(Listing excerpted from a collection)
########

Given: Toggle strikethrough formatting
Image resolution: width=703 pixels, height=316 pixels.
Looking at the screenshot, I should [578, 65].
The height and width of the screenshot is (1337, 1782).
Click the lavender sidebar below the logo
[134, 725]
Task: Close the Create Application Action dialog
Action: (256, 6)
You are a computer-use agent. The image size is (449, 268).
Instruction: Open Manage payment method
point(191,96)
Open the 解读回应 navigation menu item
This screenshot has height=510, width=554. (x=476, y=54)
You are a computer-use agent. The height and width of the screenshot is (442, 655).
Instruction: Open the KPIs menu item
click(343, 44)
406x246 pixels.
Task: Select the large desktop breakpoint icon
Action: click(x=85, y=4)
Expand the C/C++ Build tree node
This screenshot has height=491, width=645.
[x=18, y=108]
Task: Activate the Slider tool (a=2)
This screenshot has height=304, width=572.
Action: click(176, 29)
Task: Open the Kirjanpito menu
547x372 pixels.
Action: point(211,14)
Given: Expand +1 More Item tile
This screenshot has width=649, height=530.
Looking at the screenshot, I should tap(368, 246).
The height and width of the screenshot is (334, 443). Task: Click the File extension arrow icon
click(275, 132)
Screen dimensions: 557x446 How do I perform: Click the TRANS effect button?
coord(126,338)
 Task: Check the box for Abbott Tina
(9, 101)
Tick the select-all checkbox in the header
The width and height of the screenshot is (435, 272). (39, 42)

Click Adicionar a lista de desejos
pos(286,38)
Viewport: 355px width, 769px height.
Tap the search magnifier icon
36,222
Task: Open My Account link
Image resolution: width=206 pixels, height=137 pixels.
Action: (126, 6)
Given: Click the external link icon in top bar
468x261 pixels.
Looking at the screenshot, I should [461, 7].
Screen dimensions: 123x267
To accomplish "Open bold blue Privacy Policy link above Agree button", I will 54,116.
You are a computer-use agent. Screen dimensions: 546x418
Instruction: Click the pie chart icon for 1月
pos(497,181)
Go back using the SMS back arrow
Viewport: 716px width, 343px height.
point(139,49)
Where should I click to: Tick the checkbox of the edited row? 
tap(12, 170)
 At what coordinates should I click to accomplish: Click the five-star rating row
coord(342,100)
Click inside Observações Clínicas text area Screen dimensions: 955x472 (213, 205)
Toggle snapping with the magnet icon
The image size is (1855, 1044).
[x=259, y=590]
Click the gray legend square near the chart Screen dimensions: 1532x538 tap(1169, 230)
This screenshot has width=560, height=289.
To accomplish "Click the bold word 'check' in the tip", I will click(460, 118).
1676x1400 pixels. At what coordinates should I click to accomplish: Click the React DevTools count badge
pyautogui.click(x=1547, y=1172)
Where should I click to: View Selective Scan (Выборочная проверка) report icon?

########

SHORT PROBLEM:
Rewrite the listing above with every occurrence of "Screen dimensions" changed to "Screen size", leaving everything else as it stands.

SOLVED EXERCISE:
Given: Toggle strikethrough formatting
Image resolution: width=703 pixels, height=316 pixels.
Looking at the screenshot, I should [578, 65].
The height and width of the screenshot is (1337, 1782).
Click the lavender sidebar below the logo
[134, 725]
Task: Close the Create Application Action dialog
Action: (256, 6)
You are a computer-use agent. The image size is (449, 268).
Instruction: Open Manage payment method
point(191,96)
Open the 解读回应 navigation menu item
This screenshot has height=510, width=554. (x=476, y=54)
You are a computer-use agent. The height and width of the screenshot is (442, 655).
Instruction: Open the KPIs menu item
click(343, 44)
406x246 pixels.
Task: Select the large desktop breakpoint icon
Action: click(x=85, y=4)
Expand the C/C++ Build tree node
This screenshot has height=491, width=645.
[x=18, y=108]
Task: Activate the Slider tool (a=2)
This screenshot has height=304, width=572.
Action: click(176, 29)
Task: Open the Kirjanpito menu
547x372 pixels.
Action: point(211,14)
Given: Expand +1 More Item tile
This screenshot has width=649, height=530.
Looking at the screenshot, I should tap(368, 246).
The height and width of the screenshot is (334, 443). Task: Click the File extension arrow icon
click(275, 132)
Screen size: 557x446 How do I perform: Click the TRANS effect button?
coord(126,338)
 Task: Check the box for Abbott Tina
(9, 101)
Tick the select-all checkbox in the header
The width and height of the screenshot is (435, 272). (39, 42)

Click Adicionar a lista de desejos
pos(286,38)
Viewport: 355px width, 769px height.
Tap the search magnifier icon
36,222
Task: Open My Account link
Image resolution: width=206 pixels, height=137 pixels.
Action: (126, 6)
Given: Click the external link icon in top bar
468x261 pixels.
Looking at the screenshot, I should [461, 7].
Screen size: 123x267
To accomplish "Open bold blue Privacy Policy link above Agree button", I will 54,116.
You are a computer-use agent. Screen size: 546x418
Instruction: Click the pie chart icon for 1月
pos(497,181)
Go back using the SMS back arrow
Viewport: 716px width, 343px height.
point(139,49)
Where should I click to: Tick the checkbox of the edited row? 
tap(12, 170)
 At what coordinates should I click to accomplish: Click the five-star rating row
coord(342,100)
Click inside Observações Clínicas text area Screen size: 955x472 (213, 205)
Toggle snapping with the magnet icon
The image size is (1855, 1044).
[x=259, y=590]
Click the gray legend square near the chart Screen size: 1532x538 tap(1169, 230)
This screenshot has width=560, height=289.
To accomplish "Click the bold word 'check' in the tip", I will click(460, 118).
1676x1400 pixels. At what coordinates should I click to accomplish: Click the React DevTools count badge
pyautogui.click(x=1547, y=1172)
Where should I click to: View Selective Scan (Выборочная проверка) report icon?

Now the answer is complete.